Our Ingredients - Apple Syrup
Also known as boiled cider, apple molasses, and cider syrup, apple syrup has been made since at least 1677 in this country. Ambitious home cooks still make it today, as do a few cideries and orchards in the Northeast. In the early 1900s, the USDA encouraged apple orchardists to make apple syrup to capture more of their harvest and prolong the life of their apples. The Dutch call it appelstroop and it’s known as a health food in that country. It is made by boiling the water out of apple cider until it reaches a syrup consistency.
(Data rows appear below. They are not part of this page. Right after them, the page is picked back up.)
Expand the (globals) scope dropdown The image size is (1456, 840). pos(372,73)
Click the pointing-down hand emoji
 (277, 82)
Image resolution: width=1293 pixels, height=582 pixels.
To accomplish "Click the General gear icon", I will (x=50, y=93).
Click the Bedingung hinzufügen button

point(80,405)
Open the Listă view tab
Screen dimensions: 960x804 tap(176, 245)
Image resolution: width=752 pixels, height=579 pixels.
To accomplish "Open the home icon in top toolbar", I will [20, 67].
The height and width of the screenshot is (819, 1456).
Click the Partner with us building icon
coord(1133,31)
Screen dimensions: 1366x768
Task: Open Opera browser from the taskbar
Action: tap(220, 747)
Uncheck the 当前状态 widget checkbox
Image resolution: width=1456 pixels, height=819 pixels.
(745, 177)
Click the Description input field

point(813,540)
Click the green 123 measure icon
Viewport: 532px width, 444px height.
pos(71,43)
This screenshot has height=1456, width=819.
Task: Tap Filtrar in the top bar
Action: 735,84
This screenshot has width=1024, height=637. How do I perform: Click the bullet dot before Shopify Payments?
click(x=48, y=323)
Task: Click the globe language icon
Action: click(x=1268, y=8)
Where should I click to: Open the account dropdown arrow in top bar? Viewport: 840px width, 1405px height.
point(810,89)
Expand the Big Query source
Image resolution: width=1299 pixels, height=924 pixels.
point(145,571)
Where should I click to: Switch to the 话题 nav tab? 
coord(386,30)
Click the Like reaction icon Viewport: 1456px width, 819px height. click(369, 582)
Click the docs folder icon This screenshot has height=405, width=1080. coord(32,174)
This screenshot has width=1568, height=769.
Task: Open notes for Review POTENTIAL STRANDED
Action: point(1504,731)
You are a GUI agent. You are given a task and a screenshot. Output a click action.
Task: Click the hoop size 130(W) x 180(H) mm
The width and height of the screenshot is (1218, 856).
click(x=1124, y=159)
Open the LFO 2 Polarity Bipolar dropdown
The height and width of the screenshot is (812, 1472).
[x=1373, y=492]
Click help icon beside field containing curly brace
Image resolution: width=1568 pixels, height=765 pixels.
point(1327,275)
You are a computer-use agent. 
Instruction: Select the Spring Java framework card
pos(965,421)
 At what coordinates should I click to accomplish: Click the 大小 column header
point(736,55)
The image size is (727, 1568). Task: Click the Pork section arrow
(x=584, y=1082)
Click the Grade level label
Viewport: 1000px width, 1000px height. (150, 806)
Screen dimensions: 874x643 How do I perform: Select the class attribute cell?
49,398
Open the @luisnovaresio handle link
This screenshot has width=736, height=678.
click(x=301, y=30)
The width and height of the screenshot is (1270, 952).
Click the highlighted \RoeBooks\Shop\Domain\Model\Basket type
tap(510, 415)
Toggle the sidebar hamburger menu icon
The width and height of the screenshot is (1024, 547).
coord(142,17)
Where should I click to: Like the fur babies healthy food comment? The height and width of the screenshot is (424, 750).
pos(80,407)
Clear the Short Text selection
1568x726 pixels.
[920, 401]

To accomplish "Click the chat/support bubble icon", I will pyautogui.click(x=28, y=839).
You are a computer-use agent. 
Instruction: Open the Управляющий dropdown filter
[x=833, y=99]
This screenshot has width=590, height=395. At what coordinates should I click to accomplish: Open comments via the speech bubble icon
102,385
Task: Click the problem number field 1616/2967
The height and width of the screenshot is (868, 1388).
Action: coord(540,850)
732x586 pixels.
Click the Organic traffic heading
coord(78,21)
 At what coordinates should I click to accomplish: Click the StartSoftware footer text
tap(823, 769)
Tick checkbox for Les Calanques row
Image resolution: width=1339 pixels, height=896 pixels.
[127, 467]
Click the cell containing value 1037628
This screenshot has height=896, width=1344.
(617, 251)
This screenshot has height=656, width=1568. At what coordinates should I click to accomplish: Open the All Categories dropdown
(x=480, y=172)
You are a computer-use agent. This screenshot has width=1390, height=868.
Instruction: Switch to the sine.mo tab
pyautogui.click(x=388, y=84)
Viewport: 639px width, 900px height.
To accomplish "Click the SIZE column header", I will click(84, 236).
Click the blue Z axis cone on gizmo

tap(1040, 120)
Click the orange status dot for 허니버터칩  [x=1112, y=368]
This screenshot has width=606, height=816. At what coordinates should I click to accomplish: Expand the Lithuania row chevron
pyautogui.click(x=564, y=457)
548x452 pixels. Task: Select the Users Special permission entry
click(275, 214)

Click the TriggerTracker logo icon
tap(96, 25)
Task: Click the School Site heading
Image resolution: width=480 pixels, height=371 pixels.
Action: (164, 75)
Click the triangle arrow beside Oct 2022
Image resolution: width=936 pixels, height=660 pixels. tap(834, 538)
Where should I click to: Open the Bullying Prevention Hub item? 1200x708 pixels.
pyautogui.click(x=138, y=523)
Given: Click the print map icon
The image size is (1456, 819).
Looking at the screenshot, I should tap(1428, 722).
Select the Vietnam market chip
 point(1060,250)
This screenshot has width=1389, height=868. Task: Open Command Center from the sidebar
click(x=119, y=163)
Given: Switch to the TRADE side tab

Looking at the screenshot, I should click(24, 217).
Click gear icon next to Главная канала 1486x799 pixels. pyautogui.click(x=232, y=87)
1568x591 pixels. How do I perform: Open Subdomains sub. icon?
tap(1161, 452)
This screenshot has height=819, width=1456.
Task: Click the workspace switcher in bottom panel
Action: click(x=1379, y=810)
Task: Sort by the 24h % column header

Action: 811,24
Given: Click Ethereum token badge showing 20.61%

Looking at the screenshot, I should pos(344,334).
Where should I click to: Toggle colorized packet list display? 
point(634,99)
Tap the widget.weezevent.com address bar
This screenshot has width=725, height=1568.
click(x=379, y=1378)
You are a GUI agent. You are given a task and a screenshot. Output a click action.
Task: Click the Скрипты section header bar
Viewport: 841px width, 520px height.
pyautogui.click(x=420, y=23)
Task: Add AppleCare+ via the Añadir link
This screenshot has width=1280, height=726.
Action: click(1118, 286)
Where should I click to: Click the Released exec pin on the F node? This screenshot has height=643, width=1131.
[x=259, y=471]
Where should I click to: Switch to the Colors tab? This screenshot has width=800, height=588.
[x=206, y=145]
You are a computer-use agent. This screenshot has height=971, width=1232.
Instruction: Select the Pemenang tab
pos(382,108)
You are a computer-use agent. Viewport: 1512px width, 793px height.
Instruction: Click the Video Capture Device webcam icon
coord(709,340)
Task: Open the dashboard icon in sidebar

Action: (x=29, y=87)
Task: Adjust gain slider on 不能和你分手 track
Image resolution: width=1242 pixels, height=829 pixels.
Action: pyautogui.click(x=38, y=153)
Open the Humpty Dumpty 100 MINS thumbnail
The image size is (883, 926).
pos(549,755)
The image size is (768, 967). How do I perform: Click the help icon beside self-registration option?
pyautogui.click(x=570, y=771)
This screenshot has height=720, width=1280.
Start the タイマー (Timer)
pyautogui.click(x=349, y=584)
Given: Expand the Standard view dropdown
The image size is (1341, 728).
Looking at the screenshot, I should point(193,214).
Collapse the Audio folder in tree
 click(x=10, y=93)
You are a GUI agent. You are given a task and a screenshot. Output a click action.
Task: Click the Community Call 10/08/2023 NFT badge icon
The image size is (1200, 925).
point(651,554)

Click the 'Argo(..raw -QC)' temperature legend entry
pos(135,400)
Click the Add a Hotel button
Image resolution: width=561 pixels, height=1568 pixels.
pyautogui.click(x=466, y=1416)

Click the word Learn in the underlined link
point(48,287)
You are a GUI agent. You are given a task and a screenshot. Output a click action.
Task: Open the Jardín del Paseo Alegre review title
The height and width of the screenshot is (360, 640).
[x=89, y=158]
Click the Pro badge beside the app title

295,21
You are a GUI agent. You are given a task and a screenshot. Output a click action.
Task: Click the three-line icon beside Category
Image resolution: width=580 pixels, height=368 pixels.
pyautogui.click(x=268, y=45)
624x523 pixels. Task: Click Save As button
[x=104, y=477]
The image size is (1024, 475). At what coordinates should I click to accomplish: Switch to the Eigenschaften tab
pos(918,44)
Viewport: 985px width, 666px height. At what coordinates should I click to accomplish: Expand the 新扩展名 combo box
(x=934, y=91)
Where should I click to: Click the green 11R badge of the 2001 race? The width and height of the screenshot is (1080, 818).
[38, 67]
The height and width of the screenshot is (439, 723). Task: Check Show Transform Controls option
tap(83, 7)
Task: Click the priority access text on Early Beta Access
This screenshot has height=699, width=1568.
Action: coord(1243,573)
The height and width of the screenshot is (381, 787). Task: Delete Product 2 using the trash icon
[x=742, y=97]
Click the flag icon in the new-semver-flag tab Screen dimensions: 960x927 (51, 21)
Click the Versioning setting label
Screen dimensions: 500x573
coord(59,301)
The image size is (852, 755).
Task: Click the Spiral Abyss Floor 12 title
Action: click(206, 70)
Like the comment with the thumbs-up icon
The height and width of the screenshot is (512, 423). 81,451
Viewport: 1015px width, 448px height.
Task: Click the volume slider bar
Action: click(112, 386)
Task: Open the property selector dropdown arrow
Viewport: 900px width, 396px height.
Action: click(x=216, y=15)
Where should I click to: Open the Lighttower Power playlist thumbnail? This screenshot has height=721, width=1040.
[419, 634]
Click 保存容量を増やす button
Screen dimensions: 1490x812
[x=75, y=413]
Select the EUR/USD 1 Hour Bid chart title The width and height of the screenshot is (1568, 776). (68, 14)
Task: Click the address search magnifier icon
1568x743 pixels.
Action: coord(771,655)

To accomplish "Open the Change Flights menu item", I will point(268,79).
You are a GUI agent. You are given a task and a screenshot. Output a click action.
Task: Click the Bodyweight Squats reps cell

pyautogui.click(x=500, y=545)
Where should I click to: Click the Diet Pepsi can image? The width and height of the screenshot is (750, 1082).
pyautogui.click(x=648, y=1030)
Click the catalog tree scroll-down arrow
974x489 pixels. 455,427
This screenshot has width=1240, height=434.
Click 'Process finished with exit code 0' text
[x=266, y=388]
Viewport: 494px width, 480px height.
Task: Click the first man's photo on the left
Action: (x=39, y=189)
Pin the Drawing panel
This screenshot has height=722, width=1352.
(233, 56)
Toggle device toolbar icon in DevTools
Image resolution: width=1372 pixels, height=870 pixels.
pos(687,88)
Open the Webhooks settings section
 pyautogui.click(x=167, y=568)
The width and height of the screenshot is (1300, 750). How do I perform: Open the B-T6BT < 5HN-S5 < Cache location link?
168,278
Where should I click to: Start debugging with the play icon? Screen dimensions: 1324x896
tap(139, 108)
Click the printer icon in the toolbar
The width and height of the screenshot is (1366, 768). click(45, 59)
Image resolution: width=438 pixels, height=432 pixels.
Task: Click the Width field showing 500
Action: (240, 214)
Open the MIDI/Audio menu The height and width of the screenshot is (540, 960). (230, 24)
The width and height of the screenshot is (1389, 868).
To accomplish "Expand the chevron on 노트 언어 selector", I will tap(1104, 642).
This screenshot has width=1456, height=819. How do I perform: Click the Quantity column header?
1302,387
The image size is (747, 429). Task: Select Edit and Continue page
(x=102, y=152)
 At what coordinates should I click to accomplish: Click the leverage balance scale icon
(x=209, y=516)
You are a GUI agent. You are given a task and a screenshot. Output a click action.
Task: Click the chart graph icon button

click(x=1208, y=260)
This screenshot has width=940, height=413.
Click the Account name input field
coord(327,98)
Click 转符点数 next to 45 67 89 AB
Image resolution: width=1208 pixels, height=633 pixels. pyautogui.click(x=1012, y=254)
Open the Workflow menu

Apple Syrup is a tart sweetener -- unlike table sugar, agave nectar, or corn syrup, it is complex and rich. It lacks the up-front sweetness of honey or maple syrup, but has a tangy aspect we love. We make it on our maple syrup evaporator in the fall when apple cider season is in full swing, the same way the USDA recommended doing it in 1914, along with food safety updates implemented since then. Wood is our fuel of choice. While the wood doesn’t really impart a smoky flavor (the smoke exits the sugar shack far away from the evaporating pans), the harvested, split, and stacked wood seems to tie the apple cider to the property, linking it to the generations who trod here before us (Europeans, Nehantics).
When we realized that elderberries grew well on our farm, we searched for ways to use them. After making elderberry jam which failed to set properly, and elderflower cordial we weren’t crazy about, we broke out the older and antique cookbooks we started collecting. The Joy of Cooking 1963 edition featured an Apple Pie with Elderberries. Elderberry Apple Shots was born.